Privatization threatens politically protected jobs and contractors, Brooks acknowledges. It doesn't guarantee cheap services: to the contrary, rates typically rise after town water and sewer plants are taken over by for-profit Aqua America or American Water.

But Pennsylvania Turnpike tolls are rising rapidly, and the roads it's responsible for keep crumbling under the current state-appointed regime, as Brooks points out.

Financiers are less sanguine about public assistance for private-purpose projects.

Last week, the New Jersey Sports and Exposition Authority approved $800 million in tax-exempt Payment in Lieu of Taxes-backed (PILOT) financing for the proposed $2.5 billion American Dream mall, plus $350 million in bonds to be paid by diverting on-site sales taxes, to help the Canadian outfit that owns Minnesota's big Mall of America build the mall and rec center up in the Meadowlands.

Now, all the developers have to find is an additional $1.5 billion from banks or other private lenders, who have declined to fund a mall there under two previous developers since 2004, Fabian notes.

Bond-watchers worry this kind of thing gives "public-private partnerships" and tax subsidies a bad name.

"I hope we're not going to see them subsidizing more solar plants for friends of the administration," says Mayer.

"Does New Jersey really need another shopping mall?" Brooks asks.

Fabian is "skeptical that a new, massive retail mall in one of New Jersey's most congested corridors is desirable or a good economic development bet, and that an entertainment facility - amusements, water park, ski slope - on the New Jersey Turnpike will become a coveted destination location."

He writes that the mall looks more like a make-work project for contractors - at the expense of competing local malls and at the cost of diverting millions in current retail taxes to enrich wealthy foreign developers.

American Dream reminds me of Revel. That $2.4 billion, state-taxpayer-subsidized Atlantic City casino failed before it was two years old and hasn't reopened.

Sell to pay

Mayer has a radical finance alternative: "The Federal Reserve could sell some of the bonds from its portfolio and use the profits to fund infrastructure spending," he told clients of Boenning & Scattergood in a report last week.
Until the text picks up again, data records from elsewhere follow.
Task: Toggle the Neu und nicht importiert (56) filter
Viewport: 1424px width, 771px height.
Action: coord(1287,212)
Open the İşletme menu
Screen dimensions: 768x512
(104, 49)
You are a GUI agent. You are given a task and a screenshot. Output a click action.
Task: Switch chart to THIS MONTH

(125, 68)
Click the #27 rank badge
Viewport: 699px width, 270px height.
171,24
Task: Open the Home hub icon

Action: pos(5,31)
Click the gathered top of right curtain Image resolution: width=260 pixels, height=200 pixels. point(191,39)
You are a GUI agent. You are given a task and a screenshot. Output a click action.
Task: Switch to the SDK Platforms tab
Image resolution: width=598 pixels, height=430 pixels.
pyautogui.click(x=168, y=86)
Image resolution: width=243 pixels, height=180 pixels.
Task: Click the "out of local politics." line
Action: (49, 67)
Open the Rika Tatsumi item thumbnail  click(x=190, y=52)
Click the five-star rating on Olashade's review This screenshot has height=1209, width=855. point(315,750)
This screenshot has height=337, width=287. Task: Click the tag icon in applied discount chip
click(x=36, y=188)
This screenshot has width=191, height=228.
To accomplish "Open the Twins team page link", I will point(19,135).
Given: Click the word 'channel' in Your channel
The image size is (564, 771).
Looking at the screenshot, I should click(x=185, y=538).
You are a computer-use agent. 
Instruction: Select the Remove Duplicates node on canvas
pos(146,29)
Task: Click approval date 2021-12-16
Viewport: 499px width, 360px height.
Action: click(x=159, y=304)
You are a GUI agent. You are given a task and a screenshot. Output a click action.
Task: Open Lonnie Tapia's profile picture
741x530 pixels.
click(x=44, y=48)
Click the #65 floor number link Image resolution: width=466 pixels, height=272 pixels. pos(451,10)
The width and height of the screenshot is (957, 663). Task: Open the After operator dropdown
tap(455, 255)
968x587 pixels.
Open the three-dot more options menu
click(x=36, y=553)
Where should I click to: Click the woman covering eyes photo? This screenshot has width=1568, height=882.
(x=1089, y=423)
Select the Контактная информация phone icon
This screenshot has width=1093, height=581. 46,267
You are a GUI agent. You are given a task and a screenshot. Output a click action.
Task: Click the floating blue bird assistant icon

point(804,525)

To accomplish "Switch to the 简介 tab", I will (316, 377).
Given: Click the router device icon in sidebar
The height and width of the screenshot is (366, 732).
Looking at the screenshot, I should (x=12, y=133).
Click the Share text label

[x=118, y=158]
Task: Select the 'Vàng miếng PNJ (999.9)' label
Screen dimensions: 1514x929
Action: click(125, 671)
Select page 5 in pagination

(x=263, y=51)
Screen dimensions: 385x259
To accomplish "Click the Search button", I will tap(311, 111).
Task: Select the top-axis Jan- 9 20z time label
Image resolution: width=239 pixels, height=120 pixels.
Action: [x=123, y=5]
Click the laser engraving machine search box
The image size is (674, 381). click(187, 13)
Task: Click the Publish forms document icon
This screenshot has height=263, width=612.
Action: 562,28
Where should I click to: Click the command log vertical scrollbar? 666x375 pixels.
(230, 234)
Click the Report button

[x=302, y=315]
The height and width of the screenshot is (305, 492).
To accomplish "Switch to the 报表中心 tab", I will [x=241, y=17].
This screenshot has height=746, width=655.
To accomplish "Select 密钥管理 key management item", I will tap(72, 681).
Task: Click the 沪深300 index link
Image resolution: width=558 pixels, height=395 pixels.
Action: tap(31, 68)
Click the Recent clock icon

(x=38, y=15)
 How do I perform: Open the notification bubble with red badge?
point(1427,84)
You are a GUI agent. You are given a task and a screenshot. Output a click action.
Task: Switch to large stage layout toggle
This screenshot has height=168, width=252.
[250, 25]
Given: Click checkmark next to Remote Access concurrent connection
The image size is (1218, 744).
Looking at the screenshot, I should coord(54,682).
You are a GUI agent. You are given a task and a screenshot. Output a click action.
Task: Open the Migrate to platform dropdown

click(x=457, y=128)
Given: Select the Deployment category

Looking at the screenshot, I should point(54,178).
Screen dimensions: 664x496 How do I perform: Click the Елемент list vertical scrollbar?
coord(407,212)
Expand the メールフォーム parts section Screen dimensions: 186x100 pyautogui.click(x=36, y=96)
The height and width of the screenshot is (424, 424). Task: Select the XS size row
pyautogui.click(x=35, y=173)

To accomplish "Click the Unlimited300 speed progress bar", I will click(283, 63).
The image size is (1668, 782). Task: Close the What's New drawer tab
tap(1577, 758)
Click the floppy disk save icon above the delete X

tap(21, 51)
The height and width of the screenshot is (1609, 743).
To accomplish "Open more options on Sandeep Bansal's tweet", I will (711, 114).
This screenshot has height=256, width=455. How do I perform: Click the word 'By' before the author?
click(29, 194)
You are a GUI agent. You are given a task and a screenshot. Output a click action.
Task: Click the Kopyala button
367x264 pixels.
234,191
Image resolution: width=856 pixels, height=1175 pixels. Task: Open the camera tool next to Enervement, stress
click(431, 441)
He's talking about the $4 trillion in mostly Treasury and mortgage-backed securities the Fed accumulated under its "quantitative easing" programs. Since interest rates have continued to drop, a lot of that higher-rate debt can now be sold for tens of billions in profits, Mayer tells me.

Why not sell some and use the profits to fix the national infrastructure? It would take special permission from Congress; without that, Treasury would be bound to use the money to balance the budget. But the bond premiums - limited time only! - would be free money, and it might as well be used for unmet national needs, he says.

This is genius. It's "stimulative," which Democrats like, Mayer notes. It "doesn't require taxes," which Republicans appreciate. And it's "finite," because even the Fed will, in time, run out of bonds to sell at a profit.

Especially when rates start rising again.